Fragmentation beneath the flow is the distinctive cognitive pathology the simulation attributes to AI-mediated work. The engineer who spends three hours in continuous conversation with an AI tool experiences sustained engagement — a flow state by every subjective measure Csikszentmihalyi would check. But the underlying cognitive reality involves rapid transitions across distinct domains: product thinking, systems architecture, implementation review, quality assurance. Each transition carries attention residue; the conversational continuity conceals the transitions; the worker accumulates cognitive cost without the metacognitive signal that would normally register the cost as depletion. The concealment is the distinctive contribution of the AI interface — the first technology in the escalation sequence that fragments attention through integration rather than through interruption.

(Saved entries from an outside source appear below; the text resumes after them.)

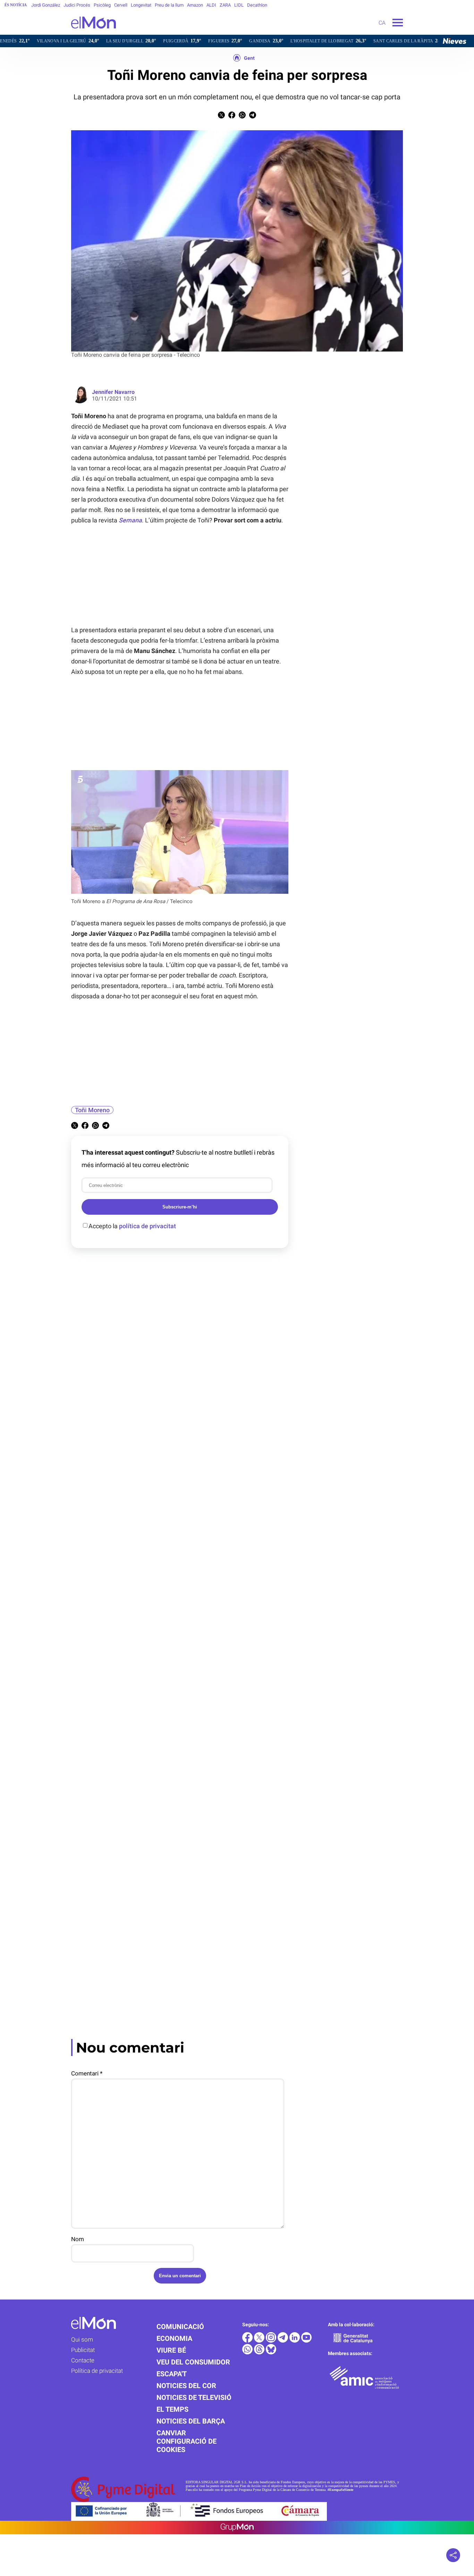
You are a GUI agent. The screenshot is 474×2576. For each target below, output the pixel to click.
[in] (295, 2341)
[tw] (260, 2341)
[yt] (306, 2341)
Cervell (120, 5)
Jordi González (45, 5)
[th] (260, 2352)
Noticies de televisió (193, 2397)
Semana (130, 520)
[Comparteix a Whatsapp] (242, 116)
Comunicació (180, 2326)
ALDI (211, 5)
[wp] (248, 2352)
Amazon (195, 5)
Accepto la (132, 1226)
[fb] (248, 2341)
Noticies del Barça (190, 2421)
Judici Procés (77, 5)
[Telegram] (283, 2341)
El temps (172, 2409)
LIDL (239, 5)
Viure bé (171, 2350)
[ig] (272, 2341)
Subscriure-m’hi (179, 1206)
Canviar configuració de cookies (186, 2441)
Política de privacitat (97, 2370)
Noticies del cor (186, 2385)
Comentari (86, 2073)
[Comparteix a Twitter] (221, 116)
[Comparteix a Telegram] (252, 116)
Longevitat (141, 5)
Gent (249, 58)
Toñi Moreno (92, 1110)
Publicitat (83, 2349)
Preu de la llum (169, 5)
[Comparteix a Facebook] (231, 116)
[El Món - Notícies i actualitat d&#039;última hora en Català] (58, 33)
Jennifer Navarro (113, 392)
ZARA (225, 5)
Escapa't (171, 2374)
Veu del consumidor (193, 2362)
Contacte (82, 2360)
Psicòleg (102, 5)
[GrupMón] (237, 2527)
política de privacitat (147, 1226)
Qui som (82, 2339)
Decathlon (257, 5)
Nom (77, 2239)
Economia (174, 2338)
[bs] (271, 2352)
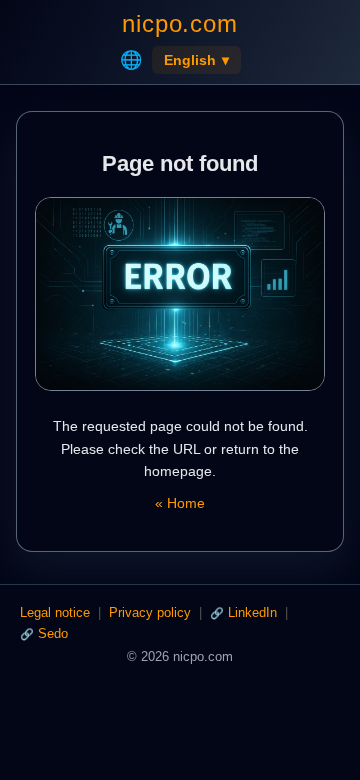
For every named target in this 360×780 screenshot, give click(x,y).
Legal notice (55, 612)
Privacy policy (150, 612)
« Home (180, 503)
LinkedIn (252, 612)
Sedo (53, 633)
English (196, 60)
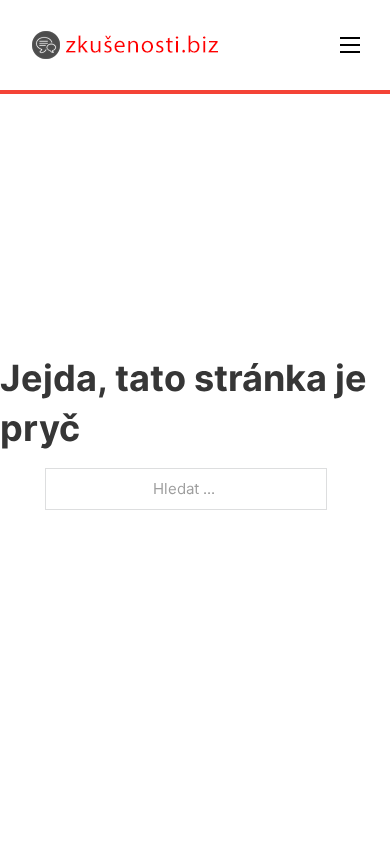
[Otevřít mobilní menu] (350, 45)
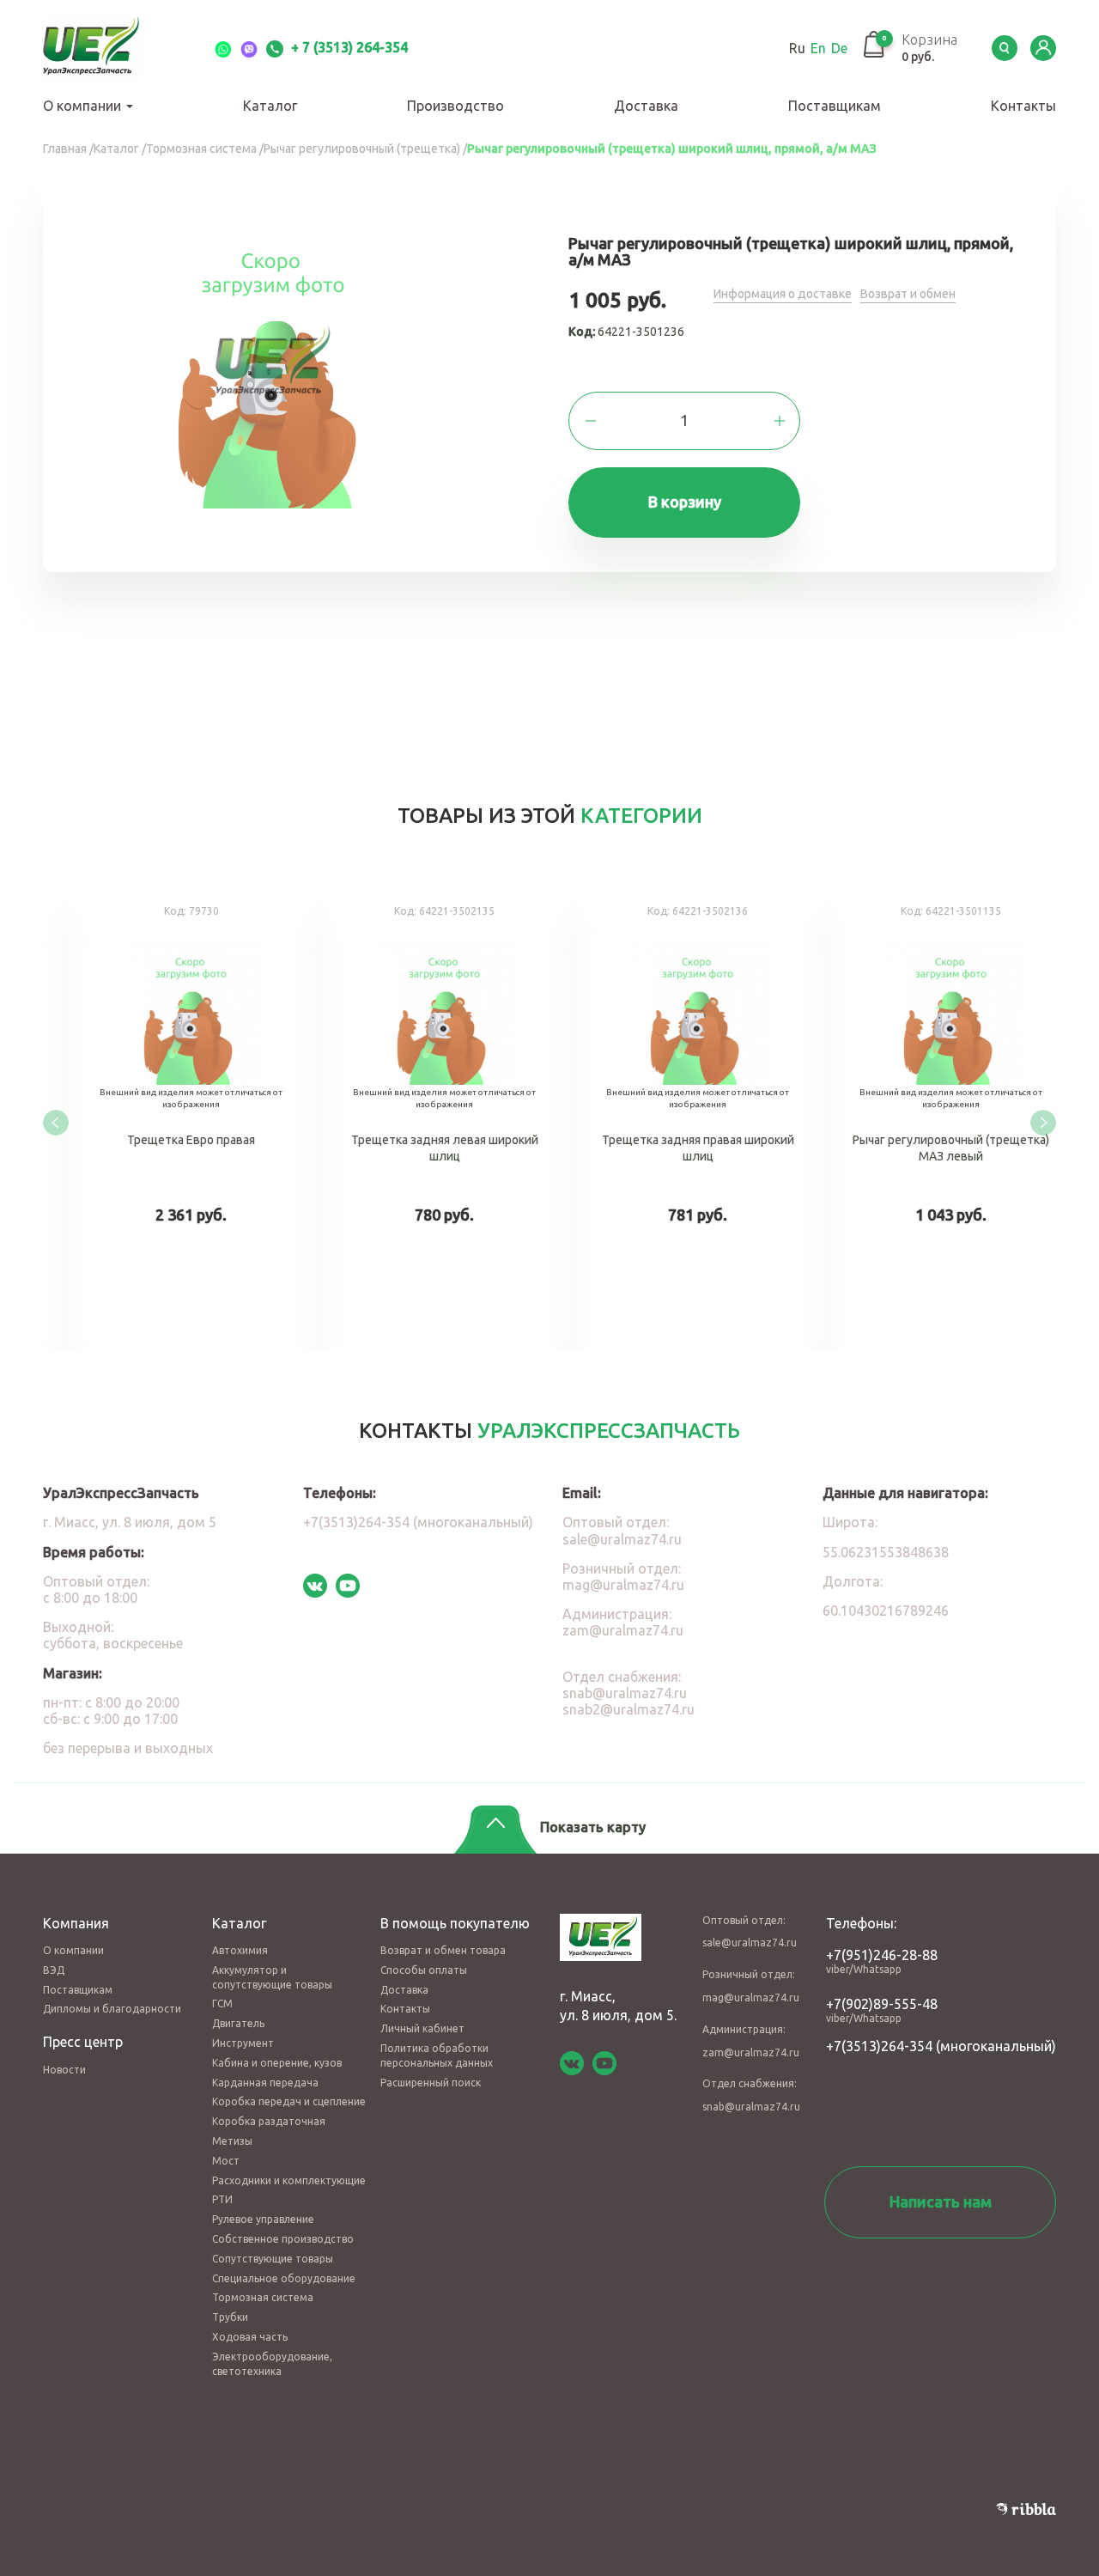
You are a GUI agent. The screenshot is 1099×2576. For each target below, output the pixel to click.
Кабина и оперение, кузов (277, 2062)
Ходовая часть (250, 2336)
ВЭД (53, 1970)
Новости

The mechanism differs categorically from the email-era fragmentation Perlow originally diagnosed. Email interruptions were at least partially salient. The worker who was pulled away from a task could feel the break; the friction of the interruption served as a signal. AI interaction eliminates the signal. The transition from product thinking to architecture review does not feel like an interruption — it feels like a deepening, a natural progression of the conversation. The worker does not experience the cognitive cost of the domain switch because the tool's seamless interface presents each switch as continuity.
This creates a diagnostic problem that Perlow's original framework does not address directly. Her BCG interventions assumed that workers could identify the interruptions fragmenting their attention, because the interruptions had discrete sources — email, phone, Slack message — that could be counted and potentially regulated. AI-era fragmentation resists this identification. The transitions are not interruptions from the tool's perspective; they are features of its design. Regulating them would mean regulating the tool's core functionality. The fragmentation is woven into the productivity rather than imposed upon it.
The implication is that the unit of intervention must shift from managing individual interruptions to limiting total session duration. The team cannot agree to reduce the number of domain switches per conversation, because the switches are not experienced as switches. The team can agree to limit the duration of continuous AI engagement, creating structured boundaries that interrupt the accumulation of residue before it reaches the threshold of cognitive impairment. This is the operational pivot that AI-era applications of Perlow's framework require — from managing the inputs that fragment attention to designing the containers within which engagement happens.
The concept is developed explicitly in this volume's simulation, drawing on Perlow's framework combined with Sophie Leroy's attention-residue research and the Berkeley study's empirical findings on AI-era workflow fragmentation.
Integration, not interruption. Fragmentation is woven into the productive workflow rather than imposed from outside it.
Invisible transitions. Domain switches feel like conversational depth, not like task-switching — defeating the worker's capacity for self-monitoring.
Cumulative residue. Individually imperceptible residue layers accumulate across hours into measurable cognitive depletion.
Shift the unit of intervention. Regulate session duration rather than interruption frequency, because the transitions are not countable in the old sense.